Numero di partecipanti

10-15 giovani

Spazi

Una stanza abbastanza ampia con delle sedie

Materiali

Sedie
Un barattolo, cappello o ciotola
Fogliettini di carta (per realizzare i bigliettini)

Scopo e obiettivi

L’attività mira a sviluppare la capacità di parlare in pubblico delle e dei giovani e di dichiararsi a favore o contrari a specifiche questioni utilizzando tecniche di comunicazione assertiva e non violenta, prestando ascolto alle opinioni altrui. Questa attività, inoltre, permetterà loro di allenarsi a formulare le proprie argomentazioni.

Istruzioni step by step

Fase 1.
Prepara una serie di frasi e scrivile su dei fogliettini di carta da inserire all’interno di un barattolo.

Fase 2.
Prepara due o tre sedie in base al numero di partecipanti all’attività e disponile su un lato della stanza. Queste saranno le sedie delle oratrici e degli oratori.

Fase 3.
Solo le persone sedute su queste sedie hanno il permesso di parlare.
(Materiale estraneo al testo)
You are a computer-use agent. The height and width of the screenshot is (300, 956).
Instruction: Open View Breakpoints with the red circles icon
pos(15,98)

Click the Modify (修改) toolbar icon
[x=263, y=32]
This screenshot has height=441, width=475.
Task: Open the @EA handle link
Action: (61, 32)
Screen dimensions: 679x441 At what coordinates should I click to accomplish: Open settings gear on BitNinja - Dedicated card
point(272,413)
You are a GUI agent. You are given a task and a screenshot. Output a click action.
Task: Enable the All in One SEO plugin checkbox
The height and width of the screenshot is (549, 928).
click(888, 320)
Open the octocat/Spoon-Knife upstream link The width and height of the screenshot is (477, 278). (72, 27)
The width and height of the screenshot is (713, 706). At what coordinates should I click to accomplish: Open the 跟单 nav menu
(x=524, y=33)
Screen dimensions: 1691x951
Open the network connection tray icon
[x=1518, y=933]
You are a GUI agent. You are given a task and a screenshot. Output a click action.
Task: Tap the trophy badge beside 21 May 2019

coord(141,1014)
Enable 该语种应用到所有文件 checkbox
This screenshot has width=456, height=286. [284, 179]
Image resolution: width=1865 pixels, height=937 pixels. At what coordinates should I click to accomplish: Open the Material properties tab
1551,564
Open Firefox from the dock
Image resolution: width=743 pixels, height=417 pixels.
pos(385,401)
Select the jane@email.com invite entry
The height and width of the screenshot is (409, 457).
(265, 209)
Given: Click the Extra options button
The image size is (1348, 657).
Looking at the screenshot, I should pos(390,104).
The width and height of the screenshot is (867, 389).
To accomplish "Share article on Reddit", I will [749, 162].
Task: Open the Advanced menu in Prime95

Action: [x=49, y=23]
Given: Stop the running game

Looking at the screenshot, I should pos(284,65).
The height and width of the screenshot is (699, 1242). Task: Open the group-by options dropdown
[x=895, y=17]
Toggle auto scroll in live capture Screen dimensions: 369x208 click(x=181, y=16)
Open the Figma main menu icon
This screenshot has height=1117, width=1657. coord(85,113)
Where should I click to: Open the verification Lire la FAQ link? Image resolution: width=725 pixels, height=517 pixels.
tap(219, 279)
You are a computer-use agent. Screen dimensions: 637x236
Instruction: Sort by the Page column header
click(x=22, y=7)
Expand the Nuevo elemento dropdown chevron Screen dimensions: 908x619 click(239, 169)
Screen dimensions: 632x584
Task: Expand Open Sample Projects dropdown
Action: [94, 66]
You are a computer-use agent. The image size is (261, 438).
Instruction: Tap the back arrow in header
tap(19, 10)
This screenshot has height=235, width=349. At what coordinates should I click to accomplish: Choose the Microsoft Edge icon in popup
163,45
Una di esse deve estrarre a sorte un foglietto dal barattolo e leggerne il contenuto ad alta voce, successivamente le due o tre persone che occupano le sedie delle oratrici e degli oratori iniziano una discussione sulla questione, cercando di persuadere il pubblico della loro posizione, esprimendo i loro pensieri e le loro opinioni, tentando di collocare la questione su un piano sociale e politico.

Fase 4.
Durante la discussione, le e gli altri partecipanti possono prendere la parola solo avvicinandosi a una delle tre oratrici o oratori, dando un colpetto sulla loro spalla e chiedendo loro, in questo modo, di prendere il loro posto nel dibattito. Questi cambiamenti possono avvenire varie volte, l’importante è che lo scambio abbia luogo solo quando la persona a cui ci chiede di fare a cambio abbia finito di parlare.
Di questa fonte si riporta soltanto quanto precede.